== Activity ==
The answer must consist solely of the lines from the one with "Click the データ編集履歴 edit icon" through the last line of the data, copied exactly, with no pictures.

== Data ==

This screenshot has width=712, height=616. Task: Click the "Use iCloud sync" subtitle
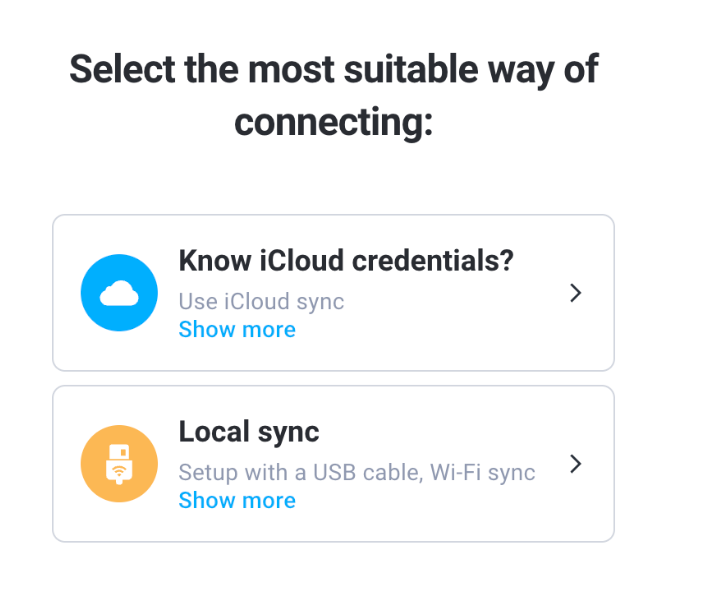(261, 302)
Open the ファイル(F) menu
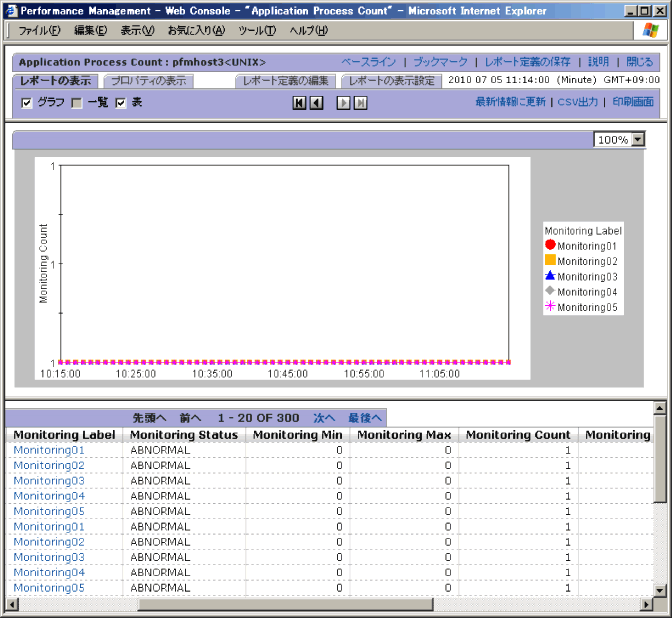 pyautogui.click(x=39, y=30)
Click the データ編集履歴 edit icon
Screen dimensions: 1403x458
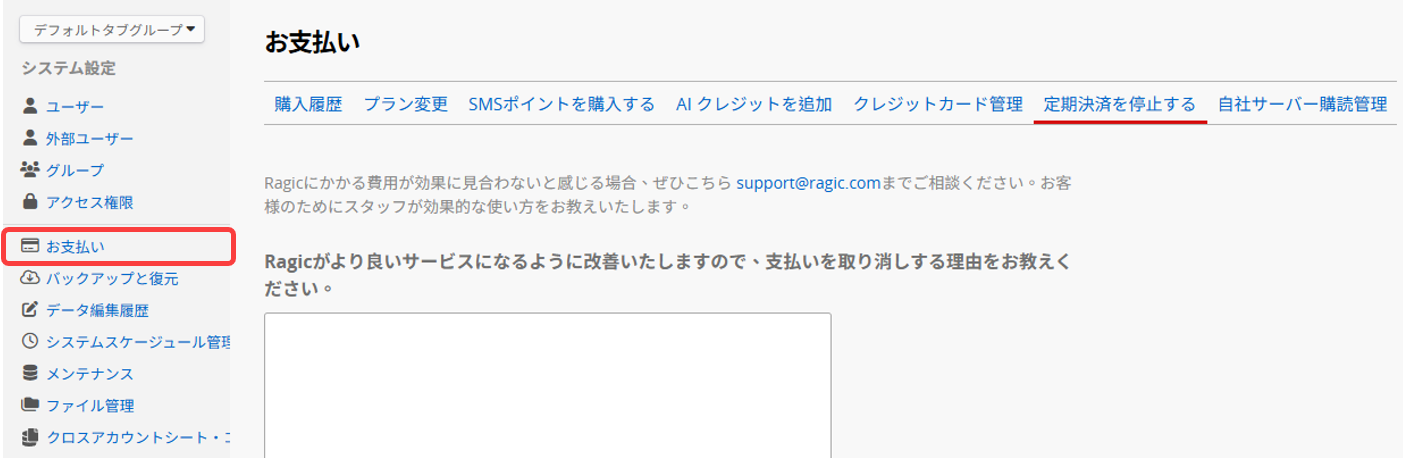coord(30,310)
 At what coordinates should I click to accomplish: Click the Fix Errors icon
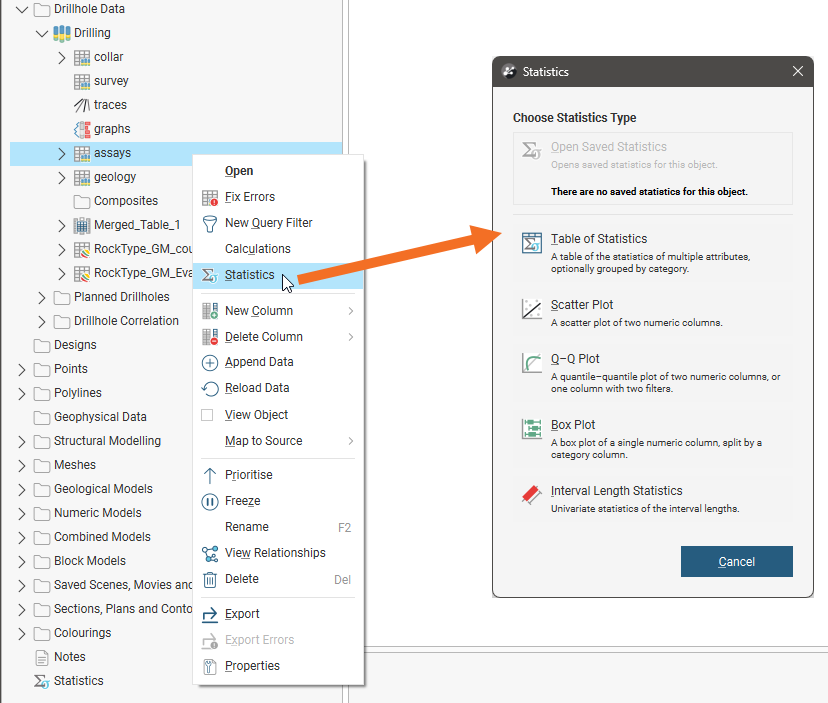click(x=210, y=197)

== Result for this task ==
Click the データ編集履歴 edit icon
Screen dimensions: 1403x458
coord(30,310)
 At what coordinates should I click to accomplish: Click the Fix Errors icon
click(x=210, y=197)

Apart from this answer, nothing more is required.